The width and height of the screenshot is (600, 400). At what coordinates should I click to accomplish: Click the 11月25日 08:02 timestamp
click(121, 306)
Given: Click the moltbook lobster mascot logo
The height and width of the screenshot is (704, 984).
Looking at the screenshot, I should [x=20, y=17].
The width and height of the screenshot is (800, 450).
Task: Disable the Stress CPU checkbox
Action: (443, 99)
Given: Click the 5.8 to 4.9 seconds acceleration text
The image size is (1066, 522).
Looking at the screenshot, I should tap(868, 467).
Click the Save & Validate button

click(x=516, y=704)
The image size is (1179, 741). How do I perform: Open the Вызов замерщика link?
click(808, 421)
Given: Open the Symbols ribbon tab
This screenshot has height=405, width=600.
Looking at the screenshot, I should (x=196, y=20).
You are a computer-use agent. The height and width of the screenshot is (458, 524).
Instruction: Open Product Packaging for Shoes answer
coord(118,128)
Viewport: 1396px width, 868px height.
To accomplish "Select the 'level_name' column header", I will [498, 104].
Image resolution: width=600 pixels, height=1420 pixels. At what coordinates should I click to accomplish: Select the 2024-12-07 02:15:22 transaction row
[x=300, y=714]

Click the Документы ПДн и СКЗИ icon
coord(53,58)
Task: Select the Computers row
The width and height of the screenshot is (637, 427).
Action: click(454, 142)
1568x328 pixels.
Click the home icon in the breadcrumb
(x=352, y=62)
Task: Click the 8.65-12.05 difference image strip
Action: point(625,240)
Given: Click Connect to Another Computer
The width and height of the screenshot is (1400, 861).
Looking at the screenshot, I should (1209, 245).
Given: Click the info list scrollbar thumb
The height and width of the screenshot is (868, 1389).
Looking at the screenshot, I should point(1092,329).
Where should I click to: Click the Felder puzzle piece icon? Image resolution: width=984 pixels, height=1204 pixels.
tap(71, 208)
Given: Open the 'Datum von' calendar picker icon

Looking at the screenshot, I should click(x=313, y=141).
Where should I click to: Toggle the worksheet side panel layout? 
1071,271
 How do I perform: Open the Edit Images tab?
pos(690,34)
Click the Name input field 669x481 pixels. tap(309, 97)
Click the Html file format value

• _What is required_
Give back the material above exactly as it was given.

• _Solution to this exercise_
The width and height of the screenshot is (600, 400). At what coordinates should I click to accomplish: Click the 11月25日 08:02 timestamp
click(121, 306)
Given: Click the moltbook lobster mascot logo
The height and width of the screenshot is (704, 984).
Looking at the screenshot, I should [x=20, y=17].
The width and height of the screenshot is (800, 450).
Task: Disable the Stress CPU checkbox
Action: (443, 99)
Given: Click the 5.8 to 4.9 seconds acceleration text
The image size is (1066, 522).
Looking at the screenshot, I should tap(868, 467).
Click the Save & Validate button

click(x=516, y=704)
The image size is (1179, 741). How do I perform: Open the Вызов замерщика link?
click(808, 421)
Given: Open the Symbols ribbon tab
This screenshot has height=405, width=600.
Looking at the screenshot, I should (x=196, y=20).
You are a computer-use agent. The height and width of the screenshot is (458, 524).
Instruction: Open Product Packaging for Shoes answer
coord(118,128)
Viewport: 1396px width, 868px height.
To accomplish "Select the 'level_name' column header", I will [498, 104].
Image resolution: width=600 pixels, height=1420 pixels. At what coordinates should I click to accomplish: Select the 2024-12-07 02:15:22 transaction row
[x=300, y=714]

Click the Документы ПДн и СКЗИ icon
coord(53,58)
Task: Select the Computers row
The width and height of the screenshot is (637, 427).
Action: click(454, 142)
1568x328 pixels.
Click the home icon in the breadcrumb
(x=352, y=62)
Task: Click the 8.65-12.05 difference image strip
Action: point(625,240)
Given: Click Connect to Another Computer
The width and height of the screenshot is (1400, 861).
Looking at the screenshot, I should (1209, 245).
Given: Click the info list scrollbar thumb
The height and width of the screenshot is (868, 1389).
Looking at the screenshot, I should point(1092,329).
Where should I click to: Click the Felder puzzle piece icon? Image resolution: width=984 pixels, height=1204 pixels.
tap(71, 208)
Given: Open the 'Datum von' calendar picker icon

Looking at the screenshot, I should click(x=313, y=141).
Where should I click to: Toggle the worksheet side panel layout? 
1071,271
 How do I perform: Open the Edit Images tab?
pos(690,34)
Click the Name input field 669x481 pixels. tap(309, 97)
Click the Html file format value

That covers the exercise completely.